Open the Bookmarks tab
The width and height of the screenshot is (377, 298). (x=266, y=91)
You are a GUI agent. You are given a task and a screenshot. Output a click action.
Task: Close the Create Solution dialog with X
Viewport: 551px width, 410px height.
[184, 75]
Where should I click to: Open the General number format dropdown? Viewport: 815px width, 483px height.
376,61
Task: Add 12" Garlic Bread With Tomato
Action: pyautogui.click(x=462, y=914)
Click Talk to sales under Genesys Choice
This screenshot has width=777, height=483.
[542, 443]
====================
__Exercise prompt__.
Word for word, quote the lines from the line containing "Task: Close the Create Solution dialog with X" through the end of the material, both included, and nothing else.

__Response__.
Task: Close the Create Solution dialog with X
Viewport: 551px width, 410px height.
[184, 75]
Where should I click to: Open the General number format dropdown? Viewport: 815px width, 483px height.
376,61
Task: Add 12" Garlic Bread With Tomato
Action: pyautogui.click(x=462, y=914)
Click Talk to sales under Genesys Choice
This screenshot has width=777, height=483.
[542, 443]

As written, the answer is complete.